▶ _PAGE EXCERPT_
>>>>
25 August 2025

1960 Summer Olympics

Games of the XVII Olympiad take place in Rome

A scene from the opening ceremony for the 1960 Rome Olympics at the Stadio Olimpico
A scene from the opening ceremony for the 1960
Rome Olympics at the Stadio Olimpico
The Summer Olympic Games opened on this day in 1960 in the ancient city of Rome. It was the first time the Summer Olympics had been held in Italy since the revival of the Games in 1896.

Rome had been due to host the 1908 Summer Olympic Games, but following the eruption of Mount Vesuvius near Naples in 1906, the eternal city had to pass on the Olympic torch to London.

The 1960 Games - known officially as the Games of the XVII Olympiad -  were opened by the then-president of Italy, Giovanni Gronchi, in the Stadio Olimpico in the north west of the city. 

Building had begun on the multi-purpose sports venue in 1928 and it was expanded further in 1937, but then World War II halted any further development of the stadium.  Mussolini’s ruling Fascist party had at one time harboured ambitions of hosting the 1940 Games, which were awarded instead to Japan but then cancelled. The 1944 Games, which had been awarded to London, also did not take place.

After the Liberation of Rome in 1944, the Stadio Olimpico was used by the Allies for vehicle storage and then later as a venue for Anglo-American military competitions.


Following the end of the war, construction on the stadium was completed and the first event to take place there in 1953 was a football match between Italy and Hungary. 

The Italian President, Giovanni Gronchi, second left, was at the stadium to open the Games officially
The Italian President, Giovanni Gronchi, second left,
was at the stadium to open the Games officially 
The Stadio Olimpico would later be used as the principal venue for the 1990 Fifa World Cup. It has been the shared home ground for Rome’s two major football clubs - AS Roma and SS Lazio - since 1953.

Other famous locations in Rome used to host Olympic events in 1960, included the Baths of Caracalla, the Basilica of Maxentius, the Villa Borghese gardens and the Arch of Constantine. 

Elsewhere in Italy, Olympic rowing and canoeing events were held on Lake Albano at Castel Gandolfo, and yachting events took place in the Bay of Naples.

During the 1960 Summer Olympic games, South Africa appeared for the last time under its apartheid regime. The country was not allowed to take part in the Olympics again until 1992 when apartheid in sport was being abolished. 

The 18-year-old Cassius Clay, who later became known as Muhammad Ali, won the light heavyweight gold medal in boxing.

The future Constantine II, who was to be the last King of Greece, won his country a gold in sailing, and a young Greek woman, who would later become Queen Sofia of Spain, represented her country in sailing events.

The Ethiopian runner, Abebe Bikila, on his way to an historic victory in the marathon event
The Ethiopian runner, Abebe Bikila, on his way
to an historic victory in the marathon event 
And history was made when Ethiopia's Abebe Bikila won the marathon, running the full 26 mile 385 yards (42.195km) barefoot. He became the first athlete from sub-Saharan Africa to win an Olympic gold.
<<<<
▶ _DATASET EXTRACT_
>>>>
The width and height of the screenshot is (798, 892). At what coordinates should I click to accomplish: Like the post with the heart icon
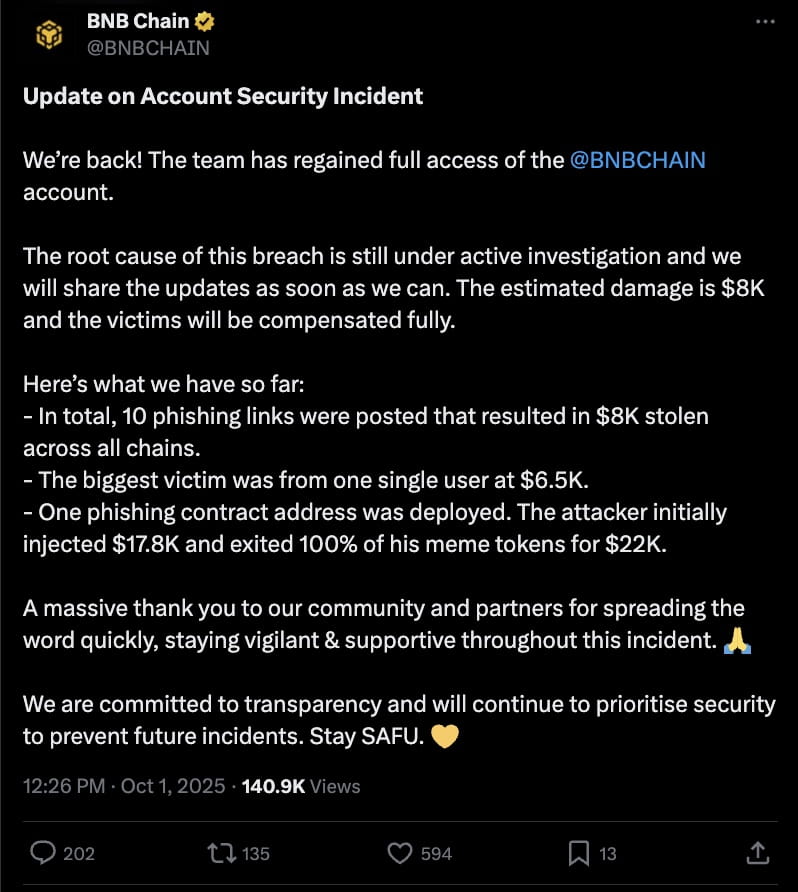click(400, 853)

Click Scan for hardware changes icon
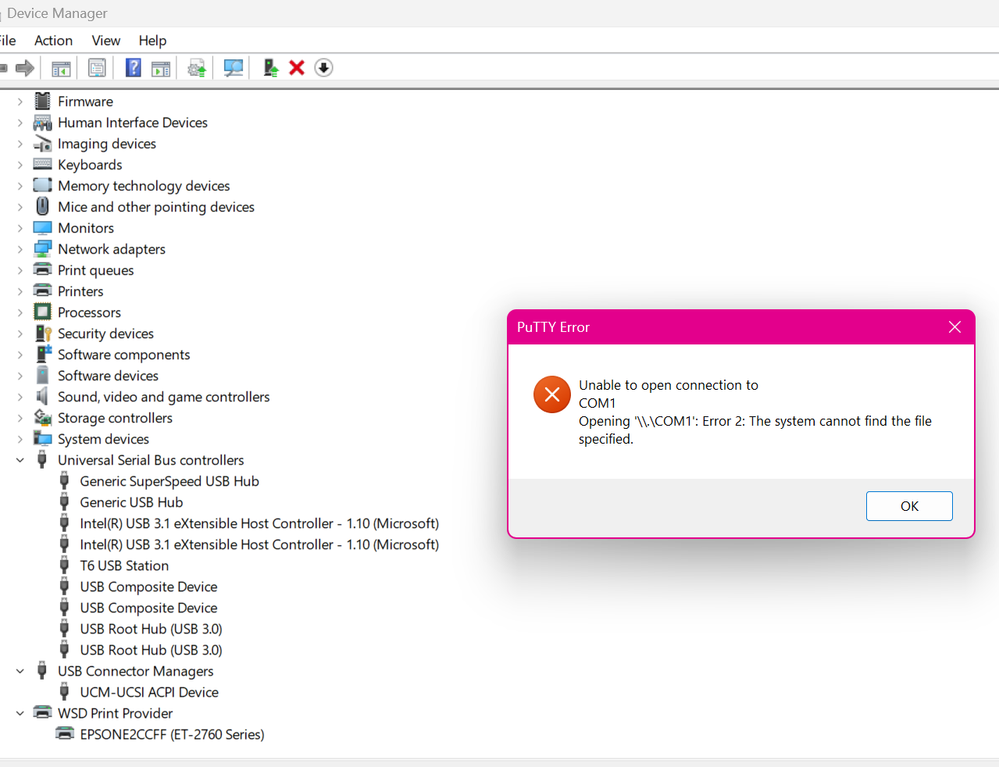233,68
<<<<
▶ _WORK TO COMPLETE_
A: Answer these questions using the article on the 1960 Rome Olympics, one answer per line:
(i) Which city took over the 1908 Summer Olympic Games from Rome?
(ii) What was the first event held at the Stadio Olimpico in 1953?
(iii) Where were the Olympic rowing and canoeing events held?
B: Translate this sentence from the article on the 1960 Rome Olympics into French: "He became the first athlete from sub-Saharan Africa to win an Olympic gold."
C: Carry on the article on the 1960 Rome Olympics, starting after its final sentence.

▶ _RESULTS_
A:
(i) London
(ii) A football match between Italy and Hungary
(iii) On Lake Albano at Castel Gandolfo

B: Il est devenu le premier athlète d'Afrique subsaharienne à remporter une médaille d'or olympique.

C:
In terms of medals, the most successful country at the 1960 Games was the USSR, whose team topped the table both for gold medals, of which it won 43, and overall medal total of 103.

The United States were second in golds with 37, from an overall total of 71. 

The hosts won 13 golds, including five in cycling events, three in boxing and two in fencing. Italy’s only gold in athletics was won by Livio Berruti in the men’s 200m.

The first Paralympic Games  were held in Rome in conjunction with the 1960 Summer Olympics, the first time that the two events had coincided.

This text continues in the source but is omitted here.